Verdict attendu en mai 2022.

• Crise des sous-marins

Le 15 septembre, le Premier ministre australien annonce que son pays va se doter de sous-marins à propulsion nucléaire dans le cadre d’un nouveau partenariat avec les Etats-Unis et le Royaume-Uni. Le contrat français passé avec Canberra en 2016, d’un montant de 56 milliards d’euros pour la fourniture de 12 sous-marins conventionnels, est de fait rompu. La France déplore “un coup dans le dos” et rappelle pendant quelques jours ses ambassadeurs à Canberra et Washington dans un geste sans précédent.

• L’église et la pédocriminalité

Le 5 octobre, une Commission indépendante sur les abus sexuels dans l’Église estime dans un rapport retentissant à 330.000 le nombre de mineurs ayant fait l’objet de violences sexuelles de la part de religieux ou de personnes en lien avec l’Église depuis 1950. 

Un mois plus tard, les évêques de France réunis à Lourdes reconnaissent “la responsabilité institutionnelle de l’Église” et la “dimension systémique” de ces crimes. Une instance est chargée d’indemniser les victimes.

• Ligue des Nations, JO : les points marqués

Après le fiasco de l’Euro, l’équipe de France remporte le 10 octobre la Ligue des nations face à l’Espagne (2-1).

Avant elle, en août, les handballeuses et les volleyeurs français remportent l’or à Tokyo pour la première fois aux JO. Les handballeurs pour la 3e fois.                               

En judo, la Française Clarisse Agbégnénou se distingue en raflant deux médailles d’or (solitaire et équipes mixtes).

• Naufrage tragique de migrants

Le 24 novembre, le naufrage d’une embarcation de fortune coûte la vie à au moins 27 migrants partis de Calais pour tenter de rejoindre clandestinement la Grande-Bretagne, et entraîne une crise diplomatique entre Paris et Londres. Le 29, Gérald Darmanin demande un accord entre l’Union européenne et le Royaume-Uni pour endiguer les traversées de la Manche par des migrants illégaux.

• Joséphine Baker au Panthéon

Résistante, militante antiraciste, l’artiste franco-américaine Joséphine Baker fait son entrée le 30 novembre au Panthéon, devenant la première femme noire à rejoindre les grandes personnalités qui y sont inhumées.
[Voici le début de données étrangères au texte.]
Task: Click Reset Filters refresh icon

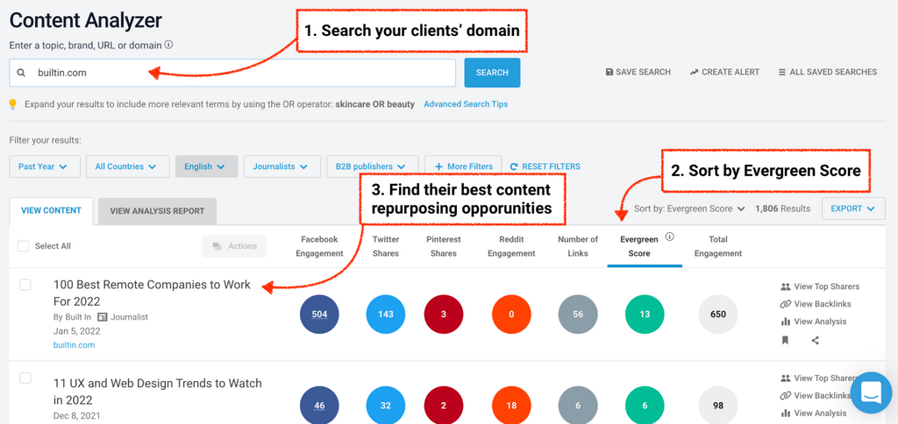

• Présidentielle : des candidats se déclarent

Le taux d’abstention presque record depuis le début de la Ve République enregistré aux élections régionales de mars (66,7%) interroge l’engagement des électeurs français dans le scrutin de 2022.

Dans la course interne aux partis pour être candidat à la présidentielle, l’eurodéputé Europe Ecologie les Verts (EELV) Yannick Jadot bat d’une courte tête l’écoféministe Sandrine Rousseau lors d’une primaire fin septembre.
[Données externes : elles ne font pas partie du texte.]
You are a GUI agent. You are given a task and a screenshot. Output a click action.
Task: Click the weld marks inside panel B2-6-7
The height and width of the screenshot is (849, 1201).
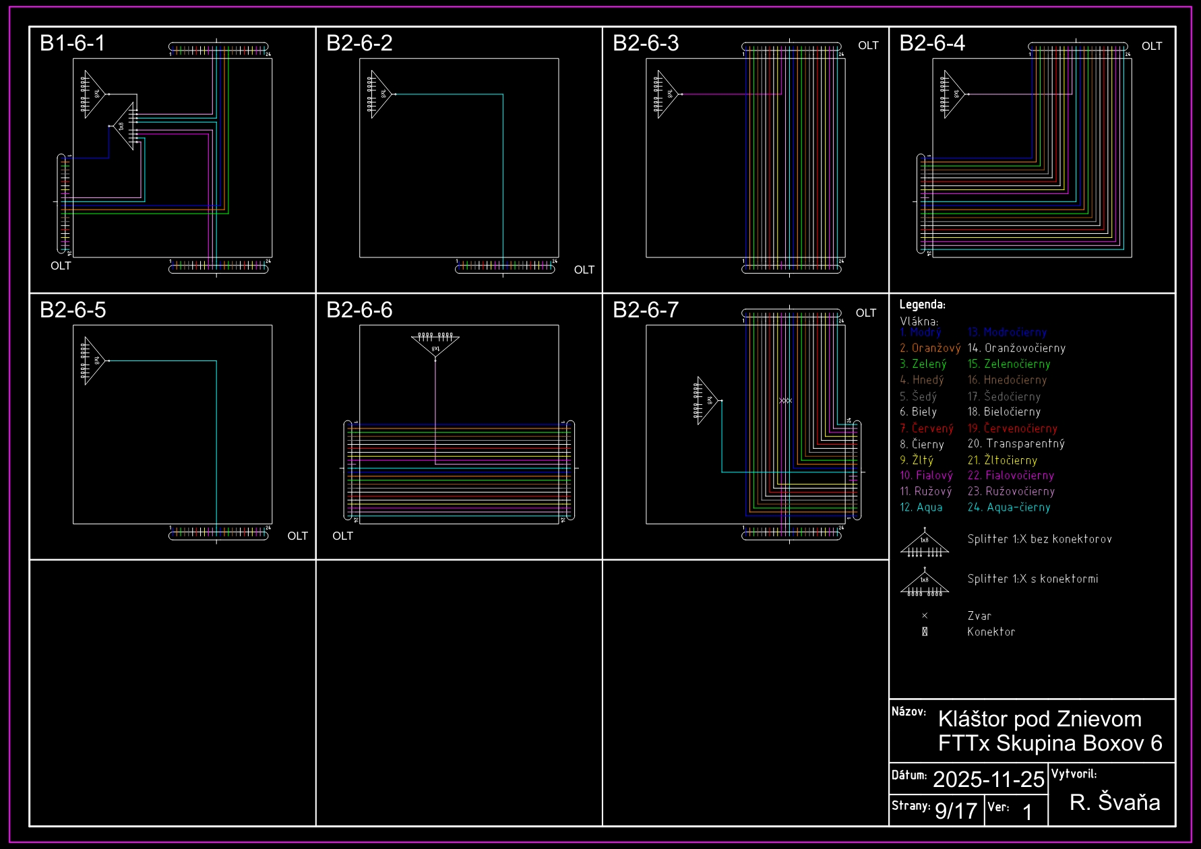[785, 401]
La maire de Paris, Anne Hidalgo, est investie par le parti socialiste (PS) le 15 octobre, tandis que Marine Le Pen transmet à ses troupes la direction du Rassemblement national (RN) pour se consacrer à la campagne.

Fabien Roussel est investi par le Parti communiste (PCF) pour porter ses couleurs en 2022.

Le 30 novembre, le très médiatique polémiste d’extrême-droite Eric Zemmour annonce sa candidature après avoir troublé le jeu à droite pendant des mois, et les adhérents du parti Les Républicains (LR) élisent Valérie Pécresse (61%) face à Eric Ciotti (39%) comme candidate le 4 décembre. 

Accusé par ses opposants de faire déjà campagne, Emmanuel Macron n’a lui pas encore fait connaître son éventuelle candidature.